Here is a way to finish this: Define $B_{\epsilon}=\{t \in [0,1] \, | \, \alpha(s) \in A_{\epsilon} \, \text{ for all } \, s \le t \}$.

In other words, $B_{\epsilon}$ is the set of all times $t$ such that for every time $s \le t$ there is a discrete forward path with low distortion connecting $\alpha(0)$ to $\alpha(s)$.

$B_{\epsilon}$ is non empty, and is easily seen to be open and closed, hence $B_{\epsilon}=[0,1]$, and we are done.

Answer 3

(1) If $t$ is arc length of $c:[a,b]\rightarrow X$, then $$ \lim_{\varepsilon\rightarrow 0}\ \frac{d_X(c(t),c(t+\varepsilon )}{|\varepsilon |} =1 $$ for almost $t$. Define $A$ to be set of all such $t$.

(2) For $x$, there is $\delta=\delta (x)>0$ s.t. $$ d_X(x,y)<\delta \Rightarrow d_Y(f(x),f(y)) \leq (1+\epsilon )\cdot d_X ( x, y) $$

Hence if $ \gamma (t) :=(f\circ c)(t)$, define a strictly increasing sequence $t_n\in [a,b],\ t_0=a$ s.t. $$ d_Y(\gamma (t_i),\gamma (t_{i+1} )) \leq (1+ \epsilon ) d_X ( c(t_i),c(t_{i+1}) ) $$

If $t_i\rightarrow t$, then we have a sequence $t_i$ again starting at $t_0=t$. For convenience we use $t_i$.

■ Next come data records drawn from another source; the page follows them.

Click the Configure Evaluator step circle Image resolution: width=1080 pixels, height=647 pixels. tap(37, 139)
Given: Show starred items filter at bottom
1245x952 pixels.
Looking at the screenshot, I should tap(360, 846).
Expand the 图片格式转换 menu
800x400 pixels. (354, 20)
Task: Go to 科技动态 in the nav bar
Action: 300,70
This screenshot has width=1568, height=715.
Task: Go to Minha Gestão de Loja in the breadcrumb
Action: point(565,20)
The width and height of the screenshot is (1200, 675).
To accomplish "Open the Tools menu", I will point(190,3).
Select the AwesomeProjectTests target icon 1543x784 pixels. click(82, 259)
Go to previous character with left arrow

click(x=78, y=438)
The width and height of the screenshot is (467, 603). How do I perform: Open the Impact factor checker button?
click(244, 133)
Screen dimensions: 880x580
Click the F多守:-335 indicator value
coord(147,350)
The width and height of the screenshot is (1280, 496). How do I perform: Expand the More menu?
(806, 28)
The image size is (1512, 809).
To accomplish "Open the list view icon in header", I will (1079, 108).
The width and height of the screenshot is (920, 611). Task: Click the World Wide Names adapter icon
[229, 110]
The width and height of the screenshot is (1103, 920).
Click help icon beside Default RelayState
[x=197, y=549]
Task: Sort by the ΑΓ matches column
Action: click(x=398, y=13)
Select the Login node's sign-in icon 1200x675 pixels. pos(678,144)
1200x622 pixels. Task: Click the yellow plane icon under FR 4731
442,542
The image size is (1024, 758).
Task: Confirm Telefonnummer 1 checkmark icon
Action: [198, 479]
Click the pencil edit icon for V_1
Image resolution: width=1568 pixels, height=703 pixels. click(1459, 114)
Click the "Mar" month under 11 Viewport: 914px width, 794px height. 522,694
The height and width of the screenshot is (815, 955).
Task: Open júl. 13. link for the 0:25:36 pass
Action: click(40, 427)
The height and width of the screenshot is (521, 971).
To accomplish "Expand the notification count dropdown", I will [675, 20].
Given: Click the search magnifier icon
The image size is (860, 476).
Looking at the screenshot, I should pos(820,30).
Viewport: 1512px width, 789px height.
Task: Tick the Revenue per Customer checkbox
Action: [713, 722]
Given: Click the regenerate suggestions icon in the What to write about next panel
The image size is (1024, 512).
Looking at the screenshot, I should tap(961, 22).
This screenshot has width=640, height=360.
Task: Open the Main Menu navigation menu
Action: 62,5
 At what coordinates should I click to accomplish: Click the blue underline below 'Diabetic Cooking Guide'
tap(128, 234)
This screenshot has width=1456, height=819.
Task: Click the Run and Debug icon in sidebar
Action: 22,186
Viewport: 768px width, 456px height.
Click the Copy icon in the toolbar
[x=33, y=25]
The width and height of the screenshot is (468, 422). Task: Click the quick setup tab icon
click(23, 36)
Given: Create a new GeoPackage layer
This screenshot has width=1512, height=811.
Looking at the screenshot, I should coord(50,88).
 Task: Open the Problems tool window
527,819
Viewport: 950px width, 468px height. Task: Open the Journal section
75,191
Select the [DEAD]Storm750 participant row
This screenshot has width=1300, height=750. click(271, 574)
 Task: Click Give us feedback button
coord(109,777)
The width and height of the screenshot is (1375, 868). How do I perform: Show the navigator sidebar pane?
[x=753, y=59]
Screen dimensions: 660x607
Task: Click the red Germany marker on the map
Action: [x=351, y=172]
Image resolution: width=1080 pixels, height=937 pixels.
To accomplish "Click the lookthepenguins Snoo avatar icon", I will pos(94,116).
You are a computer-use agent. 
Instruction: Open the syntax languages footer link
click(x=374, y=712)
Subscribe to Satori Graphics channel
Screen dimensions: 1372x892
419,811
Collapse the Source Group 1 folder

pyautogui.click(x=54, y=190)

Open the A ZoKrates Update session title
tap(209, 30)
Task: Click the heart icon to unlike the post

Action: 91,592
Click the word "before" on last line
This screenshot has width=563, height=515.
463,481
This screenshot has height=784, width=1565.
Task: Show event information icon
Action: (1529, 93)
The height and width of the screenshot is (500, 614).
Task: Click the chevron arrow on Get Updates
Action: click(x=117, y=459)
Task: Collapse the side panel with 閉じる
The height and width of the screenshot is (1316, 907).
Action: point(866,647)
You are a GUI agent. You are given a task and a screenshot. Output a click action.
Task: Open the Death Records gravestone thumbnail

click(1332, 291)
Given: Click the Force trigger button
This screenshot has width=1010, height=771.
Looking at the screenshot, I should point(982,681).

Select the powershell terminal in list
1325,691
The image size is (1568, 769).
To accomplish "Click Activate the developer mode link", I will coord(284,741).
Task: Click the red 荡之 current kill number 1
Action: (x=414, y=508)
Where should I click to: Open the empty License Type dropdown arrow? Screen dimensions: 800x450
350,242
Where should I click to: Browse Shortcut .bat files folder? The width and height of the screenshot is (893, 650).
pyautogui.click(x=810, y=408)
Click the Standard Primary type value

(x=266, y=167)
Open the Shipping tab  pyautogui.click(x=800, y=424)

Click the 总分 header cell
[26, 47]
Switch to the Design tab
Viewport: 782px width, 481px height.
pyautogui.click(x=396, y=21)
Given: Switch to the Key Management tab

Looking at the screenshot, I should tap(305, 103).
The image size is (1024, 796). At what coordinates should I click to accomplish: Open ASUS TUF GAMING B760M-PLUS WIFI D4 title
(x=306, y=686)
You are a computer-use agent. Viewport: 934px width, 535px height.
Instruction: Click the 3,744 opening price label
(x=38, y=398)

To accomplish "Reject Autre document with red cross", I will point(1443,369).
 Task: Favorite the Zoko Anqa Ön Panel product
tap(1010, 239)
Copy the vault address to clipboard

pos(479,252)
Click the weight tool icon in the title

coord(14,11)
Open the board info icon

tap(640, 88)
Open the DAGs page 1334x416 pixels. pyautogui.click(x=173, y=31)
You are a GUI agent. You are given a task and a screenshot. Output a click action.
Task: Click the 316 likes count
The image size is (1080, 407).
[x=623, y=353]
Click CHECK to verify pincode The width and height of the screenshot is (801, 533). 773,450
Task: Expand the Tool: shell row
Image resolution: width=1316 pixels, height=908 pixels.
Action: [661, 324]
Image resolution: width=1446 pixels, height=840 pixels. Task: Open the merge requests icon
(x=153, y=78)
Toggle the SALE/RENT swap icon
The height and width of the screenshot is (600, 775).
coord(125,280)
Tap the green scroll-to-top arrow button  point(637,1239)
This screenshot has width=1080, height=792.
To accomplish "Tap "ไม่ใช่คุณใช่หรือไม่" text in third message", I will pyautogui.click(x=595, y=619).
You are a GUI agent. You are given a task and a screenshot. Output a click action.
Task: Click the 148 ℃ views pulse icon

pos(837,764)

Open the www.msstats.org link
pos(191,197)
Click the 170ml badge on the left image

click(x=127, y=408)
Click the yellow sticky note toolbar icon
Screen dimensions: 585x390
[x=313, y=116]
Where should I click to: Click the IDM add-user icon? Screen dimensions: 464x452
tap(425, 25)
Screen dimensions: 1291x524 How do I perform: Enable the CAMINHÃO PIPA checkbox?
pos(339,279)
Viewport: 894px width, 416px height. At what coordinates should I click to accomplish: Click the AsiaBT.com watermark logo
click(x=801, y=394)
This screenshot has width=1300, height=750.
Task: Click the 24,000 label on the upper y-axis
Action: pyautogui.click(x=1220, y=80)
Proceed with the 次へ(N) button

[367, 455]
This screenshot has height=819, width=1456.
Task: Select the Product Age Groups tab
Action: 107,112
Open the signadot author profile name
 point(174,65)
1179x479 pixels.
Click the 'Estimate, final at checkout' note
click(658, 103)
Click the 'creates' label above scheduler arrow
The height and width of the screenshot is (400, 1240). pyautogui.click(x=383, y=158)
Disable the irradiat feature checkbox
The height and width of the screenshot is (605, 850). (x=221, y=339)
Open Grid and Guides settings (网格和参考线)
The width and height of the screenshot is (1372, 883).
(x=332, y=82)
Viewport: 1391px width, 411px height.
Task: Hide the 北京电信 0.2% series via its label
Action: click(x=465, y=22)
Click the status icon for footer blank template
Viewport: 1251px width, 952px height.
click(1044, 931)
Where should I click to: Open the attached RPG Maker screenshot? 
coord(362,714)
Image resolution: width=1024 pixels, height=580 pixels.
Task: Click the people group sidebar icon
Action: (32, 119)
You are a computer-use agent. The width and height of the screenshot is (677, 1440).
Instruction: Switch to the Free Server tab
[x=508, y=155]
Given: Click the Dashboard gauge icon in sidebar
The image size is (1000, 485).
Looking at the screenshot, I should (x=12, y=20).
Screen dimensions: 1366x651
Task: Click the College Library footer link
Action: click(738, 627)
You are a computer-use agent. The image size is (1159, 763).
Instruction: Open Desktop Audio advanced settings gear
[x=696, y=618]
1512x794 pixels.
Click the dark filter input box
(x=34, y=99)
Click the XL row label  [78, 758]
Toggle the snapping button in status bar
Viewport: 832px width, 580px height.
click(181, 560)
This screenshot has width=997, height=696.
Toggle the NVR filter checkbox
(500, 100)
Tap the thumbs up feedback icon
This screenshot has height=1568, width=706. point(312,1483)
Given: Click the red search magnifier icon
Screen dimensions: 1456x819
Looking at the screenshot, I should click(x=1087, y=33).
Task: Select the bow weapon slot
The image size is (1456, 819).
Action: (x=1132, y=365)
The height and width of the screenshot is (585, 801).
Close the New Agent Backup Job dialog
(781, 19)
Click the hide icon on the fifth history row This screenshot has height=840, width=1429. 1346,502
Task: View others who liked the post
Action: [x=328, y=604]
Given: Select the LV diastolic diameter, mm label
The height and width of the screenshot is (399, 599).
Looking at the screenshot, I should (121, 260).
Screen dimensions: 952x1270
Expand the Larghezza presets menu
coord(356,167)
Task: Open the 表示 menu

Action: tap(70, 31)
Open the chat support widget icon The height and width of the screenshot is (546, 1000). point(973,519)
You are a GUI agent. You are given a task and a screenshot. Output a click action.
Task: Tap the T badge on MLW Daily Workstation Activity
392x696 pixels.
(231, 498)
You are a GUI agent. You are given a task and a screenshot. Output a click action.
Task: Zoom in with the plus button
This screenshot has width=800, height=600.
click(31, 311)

Hence $$ d_Y( \gamma (t_0),\gamma (t_n))\leq \sum_i d_Y (\gamma (t_i), \gamma (t_{i+1}) )$$ $$\leq \sum_i(1+ \epsilon )\ d_X( c(t_i),c(t_{i+1}) ) \leq (1+\varepsilon ) (t_n-t_0) $$

So $\gamma$ is an $1$-Lipschitz curve.

(3) Hence $$ v(t):=\lim_\varepsilon\ \frac{d_Y(\gamma (t),\gamma (t+\varepsilon )) }{\varepsilon } $$ exists for almost $t$. Define $A'$ to be a set of all such $t$. And $$ {\rm length}\ \gamma =\int_a^b v(t)\ dt=b-a$$

since $$ t\in A\cap A'\Rightarrow v(t)=\lim_\varepsilon\ \frac{d_Y(\gamma (t),\gamma (t+\varepsilon )) }{ d_X(c(t),c(t+\varepsilon )) } \frac{ d_X(c(t),c(t+ \varepsilon ))}{\varepsilon } =1 $$

Hence, $f$ is a length preserving map.